Ultrasound helps find diagnosis for Oliver 

Ultrasound helps find diagnosis for Oliver 

Fifteen-year-old Oliver

When fifteen-year-old Oliver developed a persistent cough and unexplained fatigue, he thought it was nothing more than a stubborn virus. An ultrasound revealed something far more sinister.   

After initially visiting his local GP, Oliver was urgently referred to the Emergency Department (ED) at Sydney Children’s Hospital, Randwick, where he met Dr Donovan Dwyer, Director of Trauma. 

met Dr Donovan Dwyer, Director of Trauma at Sydney Children's Hospital, Randwick

Suspecting something was wrong, Dr Dwyer performed an ultrasound scan using a portable ultrasound machine. It was this scan that identified fluid around Oliver’s lungs and heart, and a mass in his chest, which all but confirmed Dr Dwyer’s suspicions – Oliver had cancer.  

Oliver was soon diagnosed with classical Hodgkin’s lymphoma – a type of cancer affecting the body’s immune system.  

The diagnosis came as a shock to Oliver and his family.  

“When I was first told that I had lymphoma, it was this moment of me sitting there repeating what the doctor had said. I just remember feeling overwhelmed. I was nervous. I was scared. I was feeling a mix of things, and I had a whole bunch of questions,” Oliver said. 

The portable ultrasound machine played a crucial role in allowing Dr Dwyer to quickly identify the likely diagnosis and to refer Oliver to the oncology team for further investigation. This enabled them to promptly decide on a treatment plan and get Oliver the help he needed.  

“Because Oliver’s potential diagnosis was identified so quickly and with such skill, it meant we could move on with treatment as fast as we possibly could have hoped,” Oliver’s mum, Niki said.  

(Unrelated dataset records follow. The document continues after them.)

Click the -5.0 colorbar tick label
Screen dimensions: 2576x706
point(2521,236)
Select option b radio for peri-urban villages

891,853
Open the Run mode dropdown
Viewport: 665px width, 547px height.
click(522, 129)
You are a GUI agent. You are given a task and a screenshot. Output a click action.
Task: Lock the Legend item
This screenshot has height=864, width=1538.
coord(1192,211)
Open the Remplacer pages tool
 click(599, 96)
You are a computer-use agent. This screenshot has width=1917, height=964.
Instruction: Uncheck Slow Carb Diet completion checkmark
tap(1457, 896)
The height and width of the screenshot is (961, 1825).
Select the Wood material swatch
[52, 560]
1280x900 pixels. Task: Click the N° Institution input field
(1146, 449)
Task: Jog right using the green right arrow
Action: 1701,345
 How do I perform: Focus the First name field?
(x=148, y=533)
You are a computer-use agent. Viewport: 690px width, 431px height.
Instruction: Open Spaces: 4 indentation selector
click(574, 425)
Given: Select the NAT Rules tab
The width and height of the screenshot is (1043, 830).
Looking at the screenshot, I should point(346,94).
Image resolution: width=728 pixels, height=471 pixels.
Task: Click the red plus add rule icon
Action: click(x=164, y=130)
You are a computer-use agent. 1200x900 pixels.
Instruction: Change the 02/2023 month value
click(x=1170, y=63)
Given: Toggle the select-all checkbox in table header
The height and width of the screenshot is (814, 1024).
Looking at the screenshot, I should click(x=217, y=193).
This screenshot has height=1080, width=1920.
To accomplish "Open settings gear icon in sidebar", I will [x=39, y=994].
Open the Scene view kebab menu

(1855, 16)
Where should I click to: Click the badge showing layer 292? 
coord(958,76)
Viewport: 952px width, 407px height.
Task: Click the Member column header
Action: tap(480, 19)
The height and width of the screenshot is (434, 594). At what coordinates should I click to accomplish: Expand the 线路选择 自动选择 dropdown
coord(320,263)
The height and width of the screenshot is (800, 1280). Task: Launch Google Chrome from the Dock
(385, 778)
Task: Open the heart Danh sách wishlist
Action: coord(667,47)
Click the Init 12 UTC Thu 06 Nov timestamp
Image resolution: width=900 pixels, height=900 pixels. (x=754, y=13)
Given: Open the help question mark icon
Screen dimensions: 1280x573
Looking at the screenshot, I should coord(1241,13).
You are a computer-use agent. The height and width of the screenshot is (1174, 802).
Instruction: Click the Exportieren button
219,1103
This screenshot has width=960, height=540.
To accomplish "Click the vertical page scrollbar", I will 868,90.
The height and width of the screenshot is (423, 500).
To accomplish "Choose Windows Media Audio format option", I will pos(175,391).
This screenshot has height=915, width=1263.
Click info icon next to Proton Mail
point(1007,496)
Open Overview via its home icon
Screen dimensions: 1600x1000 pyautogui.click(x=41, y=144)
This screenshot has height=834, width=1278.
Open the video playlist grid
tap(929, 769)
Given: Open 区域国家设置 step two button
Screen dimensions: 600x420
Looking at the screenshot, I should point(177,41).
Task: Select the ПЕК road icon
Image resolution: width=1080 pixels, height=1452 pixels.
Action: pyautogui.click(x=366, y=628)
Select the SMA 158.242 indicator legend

“The result from the portable ultrasound machine allowed the doctors and nurses to hit the ground running.”

Dr Dwyer says a portable ultrasound machine is an indispensible piece of equipment to have in the Emergency Department.  

“In my experience, having a portable ultrasound machine in the paediatric environment helps in unmeasurable ways,” Dr Dwyer said.  

“It is a non-invasive and radiation-free way to quickly get the information that we need at the bedside, to decide whether there is something that we can treat because we have found it or that needs further investigation and in cases like Oliver’s, it can make a huge difference.”  

It was the generosity of a donor that enabled the SCH ED to purchase its first portable ultrasound machine many years ago.

It was the generosity of a donor that enabled the SCH ED to purchase its first portable ultrasound machine many years ago. Now, the journey has come full circle with the Sydney Kids Committee raising $80,000 this year, including $51,000 at their 30th anniversary Gala Ball, for the purchase of a new ultrasound machine for the ED.  

Oliver and his mum, Niki

Working in partnership with Sydney Children's Hospitals Foundation, the Sydney Kids Committee has helped to raise more than $1.3 million over the years, with funds going towards supporting the latest and most advanced medical equipment for services across Sydney Children's Hospital, Randwick. 

"The quality of the ultrasound machines we have today are testament to the fundraising of the past and go a long way to making a child’s outcome, like Oliver’s, better,” Dr Dwyer said. 

Since his diagnosis, Oliver has started chemotherapy and despite the challenges, remains resilient. He is now halfway through treatment and is responding well.

“The checkpoints that we've had along the way show that he is responding extremely well and is unlikely to need radiotherapy, which is great news,” Niki said.  

Both Oliver and Niki attribute a big part of Oliver’s recovery to the unwavering support of his doctors and nurses, who have helped them navigate their healthcare journey.  

“This is the sort of thing that you think is never going to happen to you. Then when it does, it is very surreal but it has made us so grateful for the resources available and the medical care Oliver has received has just been second to none,” Niki said.  

They also have a firsthand appreciation for the fundraising efforts of the community and are sharing their story in the hopes of inspiring more people to give. 

"Our story shows the difference that donating can make so we really want to share that with people,” Niki said.  

“I truly believe the benefits [of donating] to the hospital, the staff, and the patients will be long-lasting,” Oliver added.